Samstag, 20. Februar 2016

Tag 9: Queer heute

Die Aufwertung der Berlinale-App, die die individuelle Festivalplanung nun erstmals aktiv erleichtert, gehört zu den positiven organisatorischen Neuerungen dieses Jahrgangs. In der Programmübersicht der App gibt es eine Rubrik namens "was läuft jetzt". Am gestrigen achten Tag wurde dort ganze neun (!) Stunden lang der Filmtitel Hele Sa Hiwagang Hapis (A Lullaby to the Sorrowful Mystery) angezeigt. Mit 485 Minuten Laufzeit (plus einstündiger Pause) ist dem Mammutwerk von Laz Diaz der Rekord als längster Wettbewerbsbeitrag bereits sicher.
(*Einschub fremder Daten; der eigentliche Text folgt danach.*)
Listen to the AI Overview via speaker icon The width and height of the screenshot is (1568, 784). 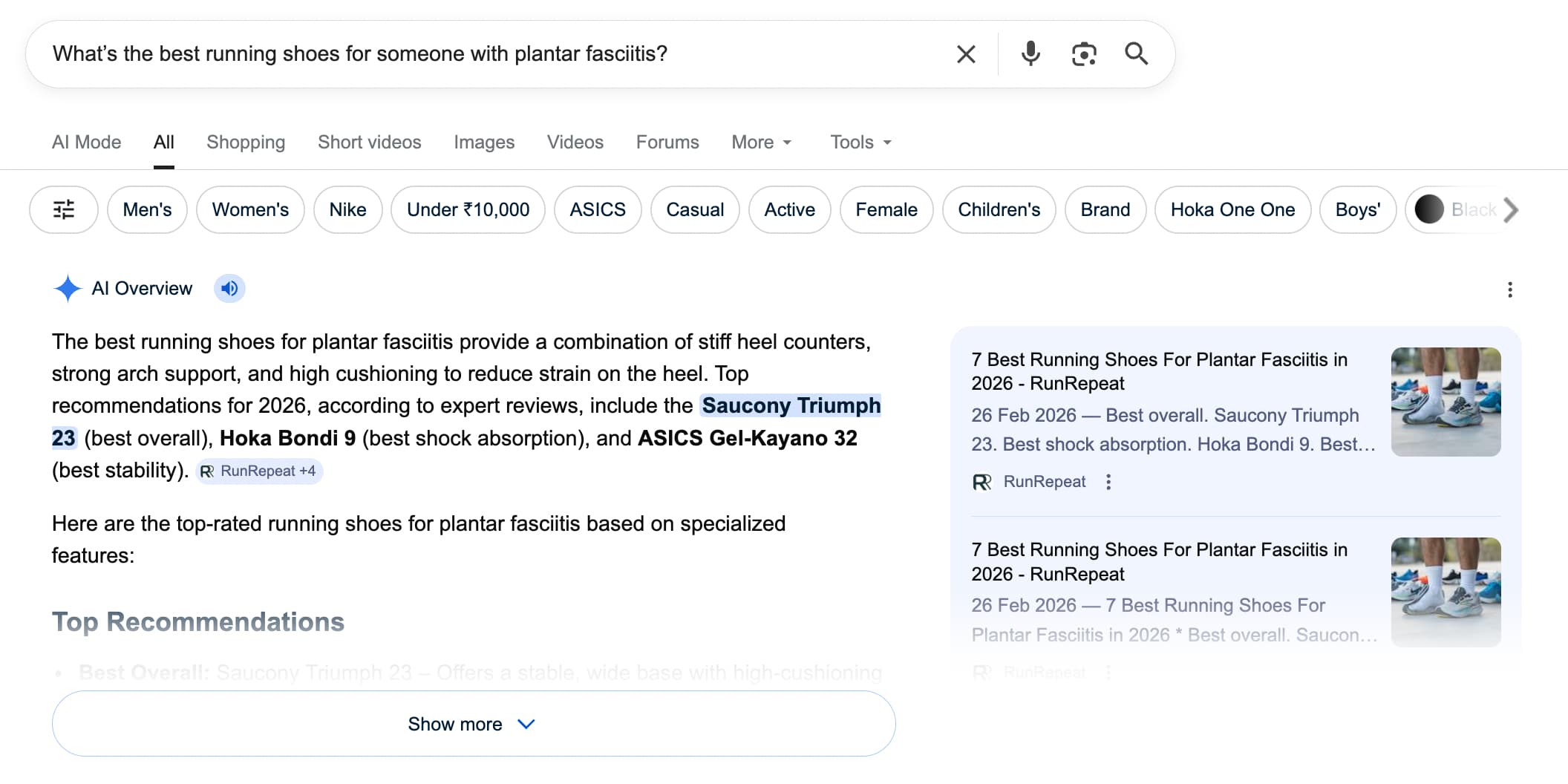tap(229, 288)
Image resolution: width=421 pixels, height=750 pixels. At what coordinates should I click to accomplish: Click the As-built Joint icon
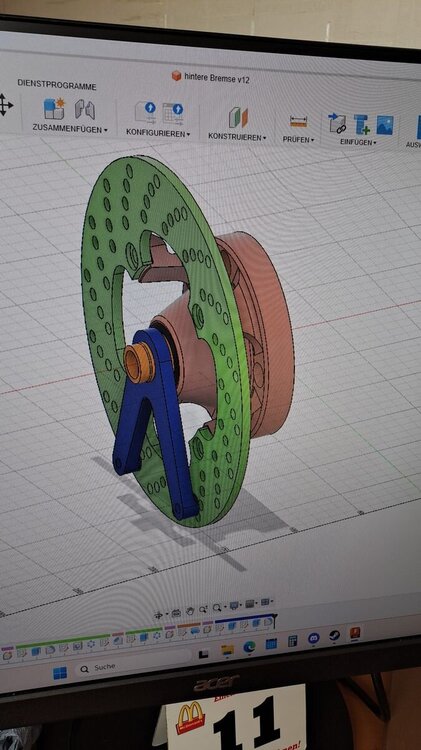pyautogui.click(x=85, y=110)
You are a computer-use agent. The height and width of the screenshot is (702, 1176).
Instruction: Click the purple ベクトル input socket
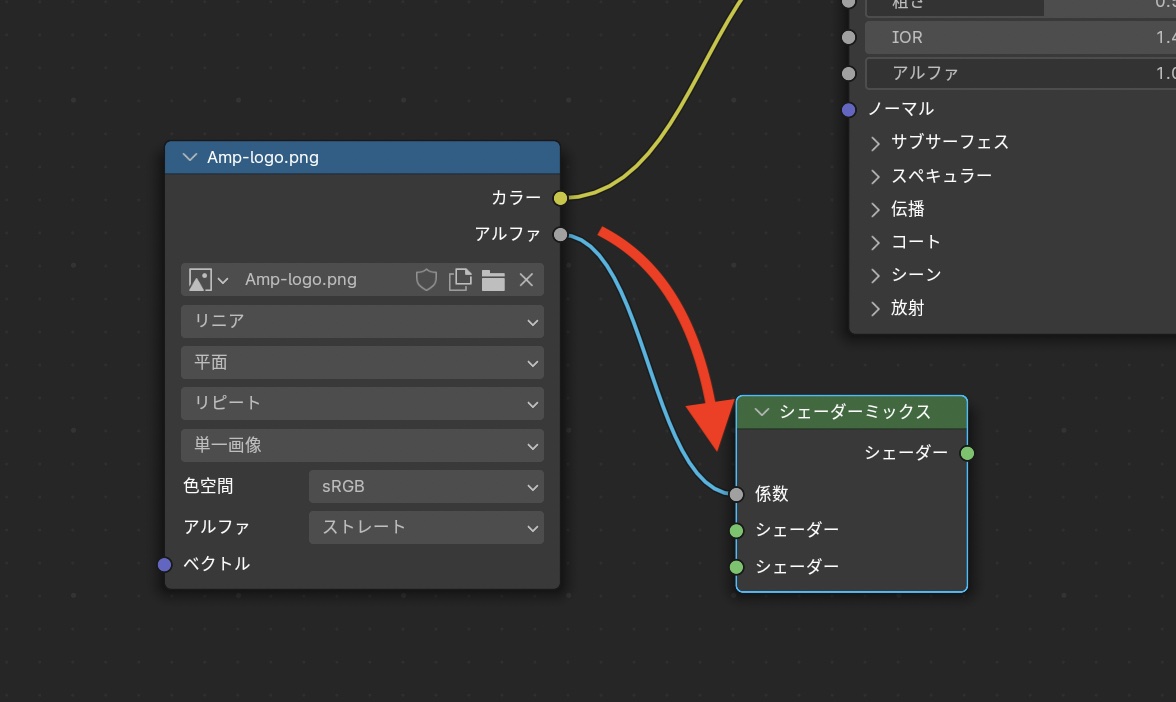(x=165, y=564)
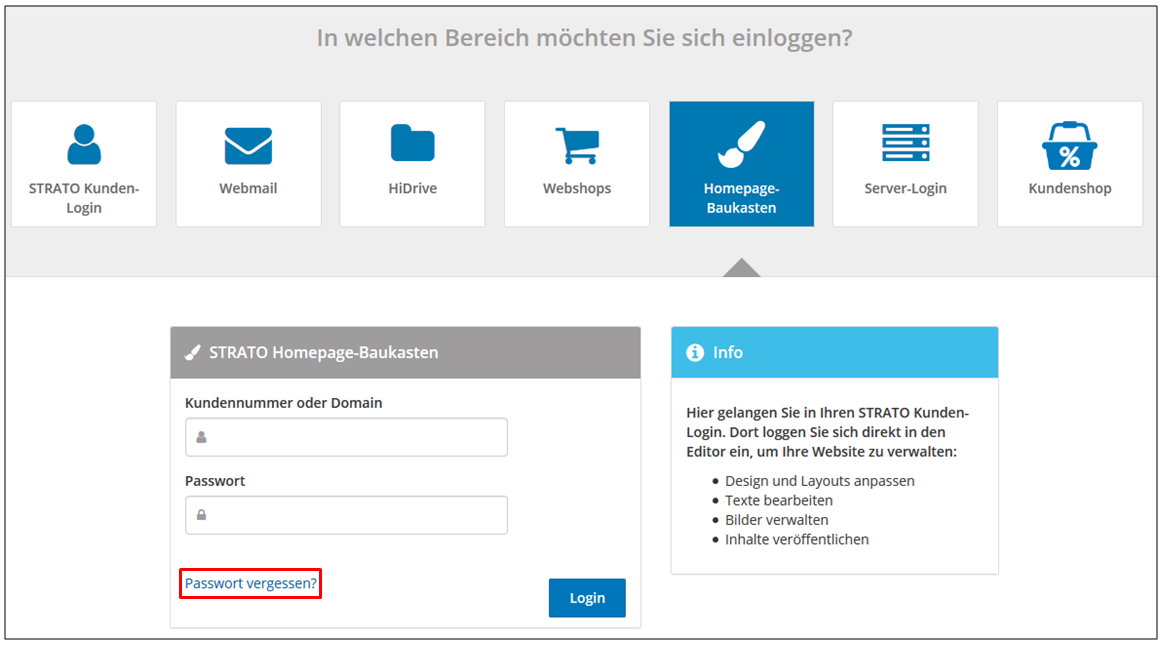The height and width of the screenshot is (645, 1163).
Task: Select the HiDrive folder icon
Action: point(412,145)
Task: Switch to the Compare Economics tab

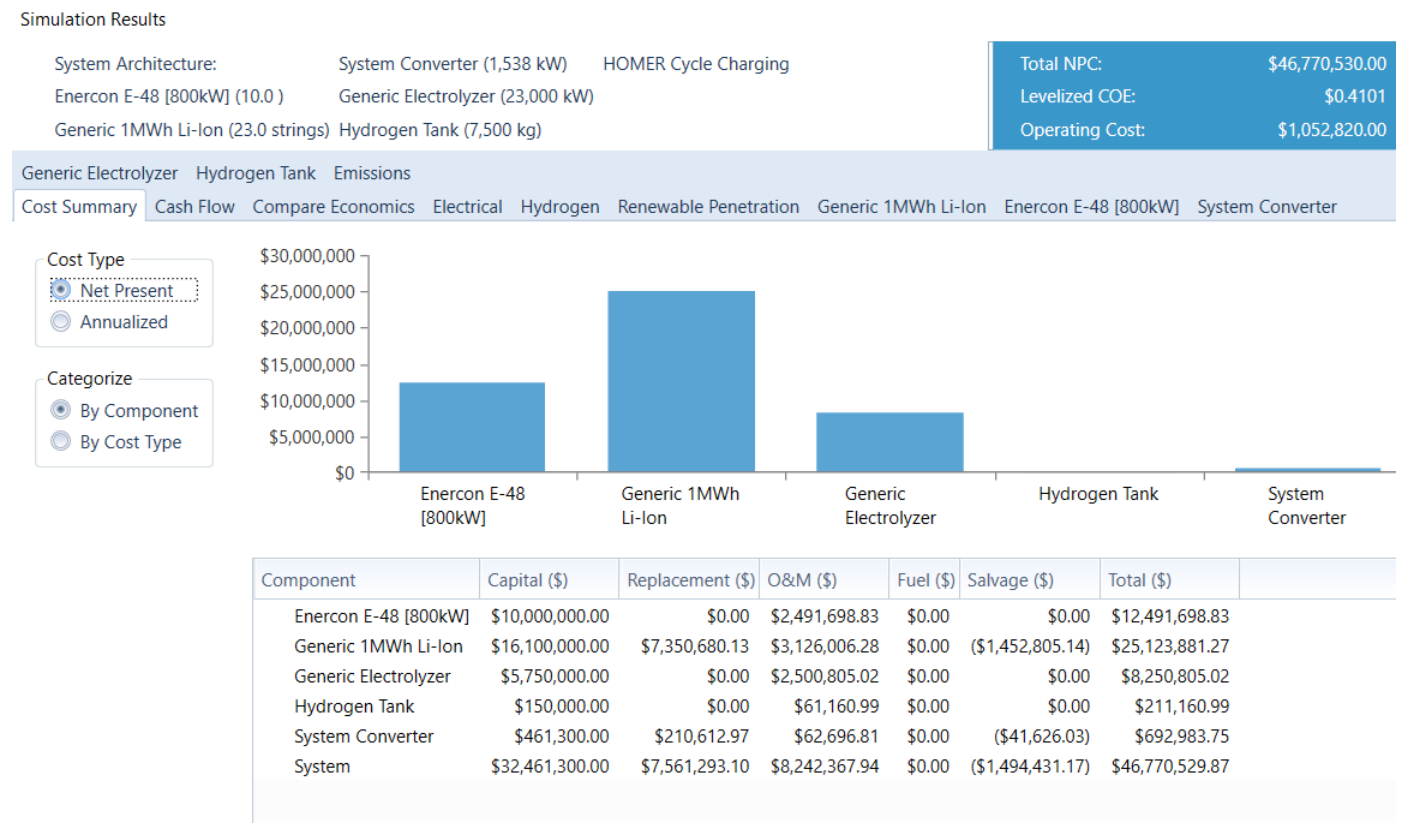Action: point(333,206)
Ein Double Feature der beiden Panorama-Dokumentarfilme zum queeren Stand der Dinge, Inside the Chinese Closet und Kiki, hätte im gleichen Zeitraum dreimal gezeigt werden können – der Erstgenannte alleine bequem ganze sechsmal hintereinander einschließlich drei Viertelstundenpausen.
Zunächst ist der Schauplatz das nicht eben für seine gesellschaftspolitische Fortschrittlichkeit bekannte Festlandchina. Gewidmet ihren eigenen Eltern, hat sich die Italienerin Sophia Luvarà, finanziert mit niederländischen Mitteln, Inside the Chinese Closet begeben. Zwar begleitet sie primär den schwulen Andy und die lesbische Cherry, doch in Wahrheit geht es noch eher um die Elterngeneration. "When I came out of the closet, my father went into it", fasst Andy die Situation einmal sehr treffend zusammen. Nach der ersten Selbstbefreiung folgt für junge Chines_innen ein zweiter, oft ebenso nagender Kampf: den schockierten Eltern im Umgang mit ihrer "abnormalen" Lebensweise (so Cherrys Mutter) beizustehen. Ebenso traurig wie wahr.
Noch konkreter beschäftigt sich Luvaràs nachdenklich stimmender, aber hin und wieder auch heiterer Film mit dem grotesken Nachwuchswunsch, den weder Andys noch Cherrys Eltern aufzugeben bereit sind. Also ab zum schwul-lesbischen Scheinheiratsmarkt, die aktuelle Preisliste für in der lokalen Klinik zurückgelassene Säuglinge gecheckt – und schon stehen der traditionsgerechten Enkelkinderproduktion bloß Formalitäten im Weg!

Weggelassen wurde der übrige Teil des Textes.